A run of entries:
....................

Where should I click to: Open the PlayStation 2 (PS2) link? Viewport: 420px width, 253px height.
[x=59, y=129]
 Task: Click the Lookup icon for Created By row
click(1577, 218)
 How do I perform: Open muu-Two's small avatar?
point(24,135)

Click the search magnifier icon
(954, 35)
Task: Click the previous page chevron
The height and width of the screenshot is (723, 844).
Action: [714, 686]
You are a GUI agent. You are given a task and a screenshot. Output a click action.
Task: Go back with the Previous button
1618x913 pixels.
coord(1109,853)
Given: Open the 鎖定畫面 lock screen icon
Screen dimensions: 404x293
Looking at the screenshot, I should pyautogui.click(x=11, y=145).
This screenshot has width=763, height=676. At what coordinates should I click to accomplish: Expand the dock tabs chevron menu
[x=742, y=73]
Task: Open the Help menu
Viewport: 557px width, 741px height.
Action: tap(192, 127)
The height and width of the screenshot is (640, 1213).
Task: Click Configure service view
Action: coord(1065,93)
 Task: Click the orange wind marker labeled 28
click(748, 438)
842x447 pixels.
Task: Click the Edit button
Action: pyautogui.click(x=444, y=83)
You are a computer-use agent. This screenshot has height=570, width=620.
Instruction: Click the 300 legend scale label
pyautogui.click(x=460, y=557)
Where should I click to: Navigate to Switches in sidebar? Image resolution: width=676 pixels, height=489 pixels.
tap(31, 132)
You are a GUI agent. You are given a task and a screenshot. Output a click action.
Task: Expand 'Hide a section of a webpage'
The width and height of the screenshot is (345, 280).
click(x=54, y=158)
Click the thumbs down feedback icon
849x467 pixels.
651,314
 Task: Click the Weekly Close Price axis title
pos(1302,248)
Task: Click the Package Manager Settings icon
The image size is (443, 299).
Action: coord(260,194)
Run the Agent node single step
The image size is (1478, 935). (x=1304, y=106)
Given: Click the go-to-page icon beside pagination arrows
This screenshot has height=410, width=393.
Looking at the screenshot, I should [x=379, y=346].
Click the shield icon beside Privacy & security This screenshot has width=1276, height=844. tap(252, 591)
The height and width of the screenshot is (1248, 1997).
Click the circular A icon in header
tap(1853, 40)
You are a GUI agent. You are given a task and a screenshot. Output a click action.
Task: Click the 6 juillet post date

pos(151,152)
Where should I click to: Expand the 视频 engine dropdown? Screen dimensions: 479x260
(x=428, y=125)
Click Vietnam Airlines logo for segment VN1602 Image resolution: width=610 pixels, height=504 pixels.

....................

- Set exercise -
Please rewrite the part of the entries that opens with the line containing "Given: Click the" and closes with the line containing "Click the shield", replacing "icon" with "button" and changing nothing else.

- Completed task -
Given: Click the go-to-page button beside pagination arrows
This screenshot has height=410, width=393.
Looking at the screenshot, I should [x=379, y=346].
Click the shield button beside Privacy & security This screenshot has width=1276, height=844. tap(252, 591)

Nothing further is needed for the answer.